II Timothy 4:3 For the time will come when they will not endure sound doctrine; but after their own lusts shall they heap to themselves teachers, having itching ears.

It is absolutely incredible what the human body can endure. It seems that there is more the human body can endure than we would have thought fifty years ago. For instance, I remember visiting a church in the Rocky Mountains in Leadville, Colorado several years ago. The town had just finished a race that day called the Leadville 100. This is a race that is 100 miles in length and all at altitude. That is to say 100 miles of running in the mountains at high altitude and low oxygen. It is incredible how many people actually finish these races and how much they can endure.
I am tempted to say that the human body is more apt to endure than the human spirit sometimes. In II Timothy we read much about endurance. Most of it is a matter of the heart, although some of it includes the body as well.

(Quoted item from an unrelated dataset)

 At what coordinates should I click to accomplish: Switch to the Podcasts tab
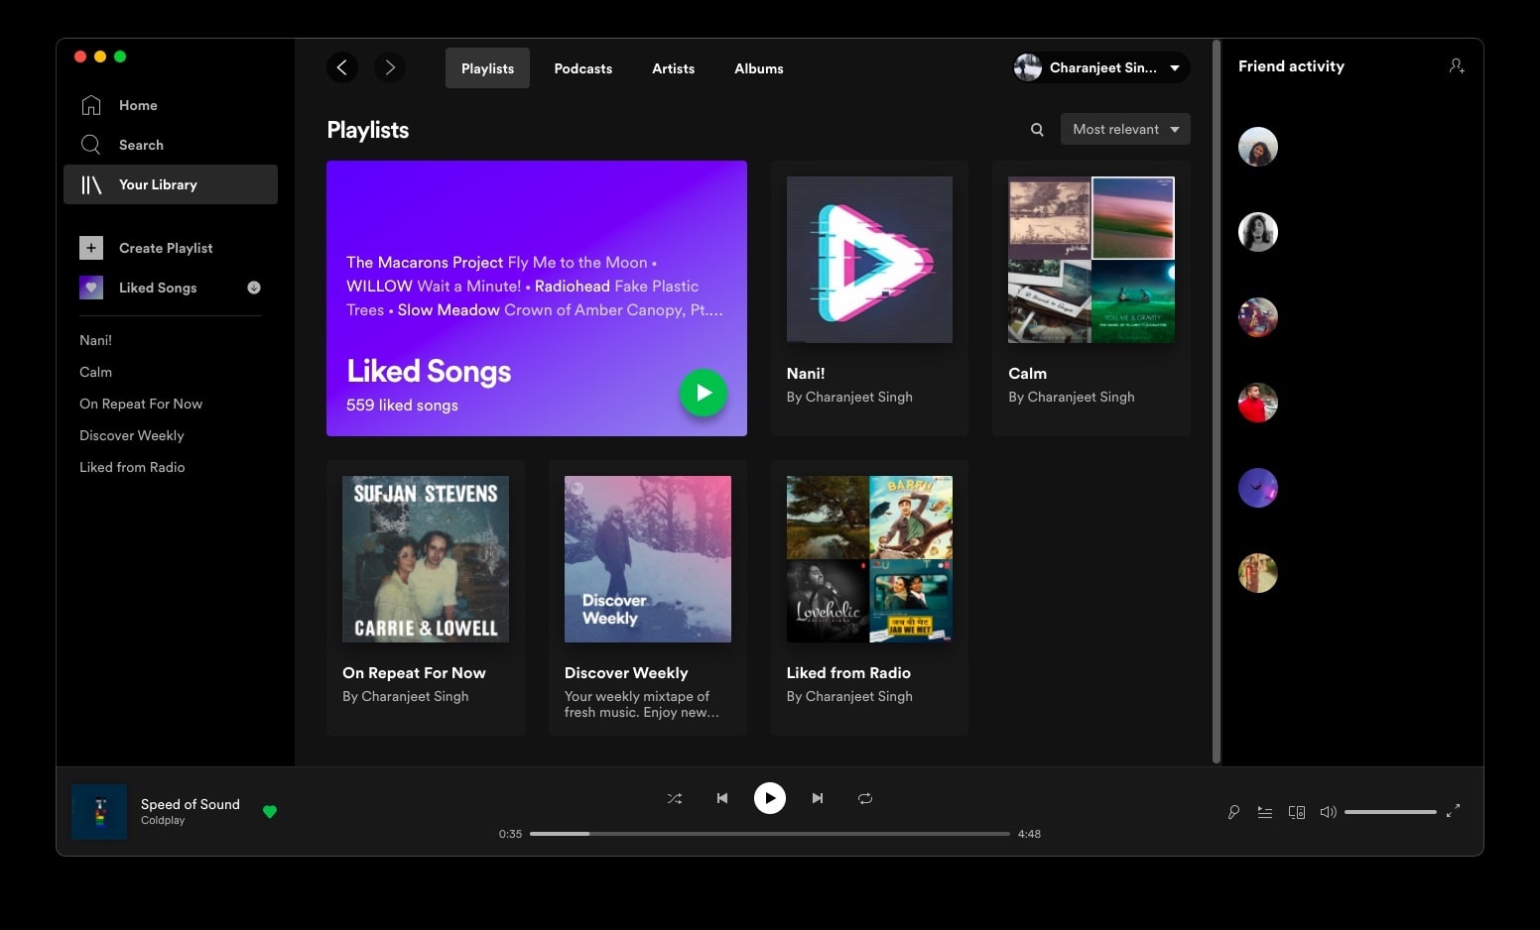tap(582, 67)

For instance, in II Timothy 2:3 Paul say to Timothy, “Thou therefore endure hardness, as a good soldier of Jesus Christ.” Later he says, “Therefore I endure all things.” In II Timothy 3:11 he says, “What persecutions I endured: but out of them all the Lord delivered me.” He says that those who “live godly in Christ Jesus shall suffer persecution.” “But,” he says, “Continue thou in the things which thou hast learned.” Just keep at it and continue in those things.
Then he talks about the tendency of people not to endure the truth. Verse 3 says, “For the time will come when they will not endure sound doctrine.” There is coming a time when people are just not going to put up with and endure the truth. Verse 5 says, “But watch thou in all things, endure afflictions, do the work of an evangelist, make full proof of thy ministry.” He draws a contrast between a servant of God who should endure opposition when he gives the truth and those who will not endure the truth.
A truth that we come to, then, is that the more we are willing to endure hardship, the more we are able to understand the truth. Most of us know more than we want to acknowledge that we know because knowing something obligates us to do it.
So many times we have a conscience that comes from belonging to Christ, but we have an ethic that comes from living in the world. When these two things come into conflict we say, “Well, I’m not so sure that the Bible really teaches thus and so.”
Now the Bible should be our guide and judge, yet so many people have watered down their conscience. They are so eager to be accepted and so weary of enduring opposition that they no longer endure the truth. In order to live the life God intends there will be times when we need to endure the opposition that comes from maintaining an open heart to the truth. That which you endure and that to which you surrender say much about who is in control of your life today.